The next minor C back end milestones is being able to run the well-known Pystone benchmark. Another small but important milestone is to be able to run unit tests using the native back end. This will speed up development.

The major long-term goal is to support a baseline compiler for a good subset of mypy and some standard library functionality, and to support self-compilation. This will speed up translation and compile times significantly. I concentrate on adding language features and making the compiler stable before turning to more complex optimizations. The baseline compiler will still give a good speedup over CPython due to static typing, optimised semantics and native code compilation, in addition to more powerful runtime type checking.

As before, there will also be incremental improvements to the compiler front end (parser and type checker) and the Python back end. The highest-priority features include properties, static and class methods and named tuples.

Thursday 31 January 2013

Mypy Native Code Back End: C vs LLVM

Mypy will initially use C as an intermediate step to compile to native code. I also seriously considered LLVM, and several people have recommended LLVM.

It was a tough decision; LLVM would probably be a good match as well. Here's my reasoning for choosing C:

C works everywhere. It's very stable and supported on older and more exotic systems as well.
A huge number of developers know C. If the back end uses C, more people will be able to help and debug problems. By contrast, LLVM is mostly used by specialists such as programming language implementors and researchers.
I know C very well. LLVM might have some problems or imitations that I'm not not aware of yet, and these might bite me. LLVM is also fairly complex and takes time to learn.
We would probably have to implement mypy bindings to the LLVM API. This would have to be in C++, since the LLVM C API does not seem to be very well supported. The API is large, so this would probably take some effort (maybe be a few weeks, maybe longer). We would also have to maintain these bindings. There are Python LLVM bindings, but they haven't been updated recently and I have no idea of how complete and usable they are -- another unknown.
C is probably "efficient enough", at least initially. LLVM has some low-level features that could be useful, but I doubt the difference is large in practice.
LLVM is slightly lower level than C. This probably translates to more development work.
My VM / runtime support code is in C, so it's probably easier to integrate it with a C back end and debug it than when using LLVM.

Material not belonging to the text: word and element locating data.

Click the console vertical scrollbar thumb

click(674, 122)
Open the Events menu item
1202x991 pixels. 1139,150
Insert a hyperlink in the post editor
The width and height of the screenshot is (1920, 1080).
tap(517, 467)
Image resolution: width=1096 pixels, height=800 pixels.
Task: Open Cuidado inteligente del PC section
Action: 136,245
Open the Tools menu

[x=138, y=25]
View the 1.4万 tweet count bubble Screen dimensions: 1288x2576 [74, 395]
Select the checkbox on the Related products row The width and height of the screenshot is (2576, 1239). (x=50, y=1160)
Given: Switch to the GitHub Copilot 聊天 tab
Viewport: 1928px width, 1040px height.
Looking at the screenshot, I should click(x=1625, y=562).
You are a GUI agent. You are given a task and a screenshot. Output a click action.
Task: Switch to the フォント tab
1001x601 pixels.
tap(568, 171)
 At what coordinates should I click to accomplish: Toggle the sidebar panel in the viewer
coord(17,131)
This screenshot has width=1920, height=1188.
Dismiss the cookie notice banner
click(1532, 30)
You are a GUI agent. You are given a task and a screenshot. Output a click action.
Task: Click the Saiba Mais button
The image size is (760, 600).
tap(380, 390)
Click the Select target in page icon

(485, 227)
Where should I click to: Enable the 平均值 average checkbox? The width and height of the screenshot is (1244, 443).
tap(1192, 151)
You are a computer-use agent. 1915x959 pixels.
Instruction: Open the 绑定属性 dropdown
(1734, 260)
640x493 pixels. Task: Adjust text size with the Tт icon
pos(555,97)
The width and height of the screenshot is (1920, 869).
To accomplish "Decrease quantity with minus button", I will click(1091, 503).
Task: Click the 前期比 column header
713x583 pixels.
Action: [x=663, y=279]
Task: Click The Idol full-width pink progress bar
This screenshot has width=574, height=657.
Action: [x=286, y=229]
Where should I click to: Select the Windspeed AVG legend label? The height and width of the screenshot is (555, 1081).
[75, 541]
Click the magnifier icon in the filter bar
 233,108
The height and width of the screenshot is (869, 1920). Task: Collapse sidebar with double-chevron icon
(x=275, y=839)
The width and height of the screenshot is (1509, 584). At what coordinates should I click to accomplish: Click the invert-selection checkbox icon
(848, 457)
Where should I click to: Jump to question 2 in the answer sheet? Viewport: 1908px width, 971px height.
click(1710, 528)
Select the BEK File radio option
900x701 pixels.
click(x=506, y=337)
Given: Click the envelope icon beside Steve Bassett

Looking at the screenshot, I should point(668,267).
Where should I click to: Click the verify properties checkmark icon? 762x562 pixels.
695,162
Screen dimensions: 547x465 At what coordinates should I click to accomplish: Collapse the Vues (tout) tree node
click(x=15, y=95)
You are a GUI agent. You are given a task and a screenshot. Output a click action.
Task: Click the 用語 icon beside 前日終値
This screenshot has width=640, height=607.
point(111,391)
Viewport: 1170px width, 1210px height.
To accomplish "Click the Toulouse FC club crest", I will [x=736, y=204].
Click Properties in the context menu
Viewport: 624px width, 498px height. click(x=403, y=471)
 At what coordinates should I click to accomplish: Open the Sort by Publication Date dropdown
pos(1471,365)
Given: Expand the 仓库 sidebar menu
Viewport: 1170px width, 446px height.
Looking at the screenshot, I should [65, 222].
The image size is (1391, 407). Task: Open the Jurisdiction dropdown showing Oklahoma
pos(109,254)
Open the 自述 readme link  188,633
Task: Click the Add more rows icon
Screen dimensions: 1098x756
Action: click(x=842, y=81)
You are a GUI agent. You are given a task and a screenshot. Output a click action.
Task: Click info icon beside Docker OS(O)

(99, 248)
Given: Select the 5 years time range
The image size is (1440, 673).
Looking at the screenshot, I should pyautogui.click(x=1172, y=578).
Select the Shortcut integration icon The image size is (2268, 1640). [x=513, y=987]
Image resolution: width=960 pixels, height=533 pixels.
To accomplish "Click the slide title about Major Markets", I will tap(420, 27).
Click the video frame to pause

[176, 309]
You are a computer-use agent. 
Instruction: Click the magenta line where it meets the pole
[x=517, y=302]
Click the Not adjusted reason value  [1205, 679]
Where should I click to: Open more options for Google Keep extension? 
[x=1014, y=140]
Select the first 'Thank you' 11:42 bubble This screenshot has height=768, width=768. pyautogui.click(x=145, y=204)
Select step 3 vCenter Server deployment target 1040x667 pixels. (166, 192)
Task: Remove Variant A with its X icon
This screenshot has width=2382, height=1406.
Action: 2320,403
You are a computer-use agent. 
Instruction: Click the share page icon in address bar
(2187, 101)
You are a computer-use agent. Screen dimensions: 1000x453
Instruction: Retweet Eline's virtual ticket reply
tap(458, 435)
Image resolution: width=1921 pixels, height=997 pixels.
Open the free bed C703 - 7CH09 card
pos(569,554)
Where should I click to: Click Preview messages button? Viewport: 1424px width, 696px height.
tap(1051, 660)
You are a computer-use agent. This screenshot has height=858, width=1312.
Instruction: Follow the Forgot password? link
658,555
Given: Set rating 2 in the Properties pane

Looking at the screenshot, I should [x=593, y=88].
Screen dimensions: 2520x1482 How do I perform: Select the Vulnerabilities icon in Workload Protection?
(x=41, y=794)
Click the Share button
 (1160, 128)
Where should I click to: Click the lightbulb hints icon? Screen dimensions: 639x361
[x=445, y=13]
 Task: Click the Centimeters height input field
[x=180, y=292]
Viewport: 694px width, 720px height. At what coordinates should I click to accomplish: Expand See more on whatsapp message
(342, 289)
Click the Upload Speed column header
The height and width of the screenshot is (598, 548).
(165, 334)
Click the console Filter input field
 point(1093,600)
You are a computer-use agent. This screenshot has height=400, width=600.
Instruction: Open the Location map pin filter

LLVM would also have benefits:

LLVM is designed for using in VMs; C is slightly awkward for this purpose (but it works and has been used in many projects).
It would be fairly easy to support JIT/dynamic compilation with LLVM, but with C it would be a pain (e.g. running gcc in a subprocess).
An LLVM based compiler would probably have faster compiles, since we wouldn't need the intermediate C parsing step. Besides, the code generator may be faster. But on the other hand, we can always use clang if the difference in code generation speed is large.

Implementing C generation (+ support code) is going to be a pretty small part of the entire mypy project, so rewriting it later to use LLVM is not a big deal. In the long term, LLVM is probably a better bet since we will want to support runtime code generation at some point.

In summary, I'm pretty sure that we can save several weeks of development time by using C initially, and most importantly, it reduces risks and uncertainty. Tackling two big uncertainties at the same time (a new programming language and an unfamiliar back end technology) would be asking for trouble. However, developing an alternative LLVM back end would be a useful project for anybody interested in LLVM and mypy internals.

Wednesday 23 January 2013

Mypy at PyCon 2013 in March

I will be attending PyCon 2013 in Santa Clara, CA this March. Just received the confirmation of travel funding a few days ago. If you are coming to PyCon this year, I'd be happy to arrange some time for a chat. I can also help anybody interested in becoming a contributor or in using mypy in their own projects.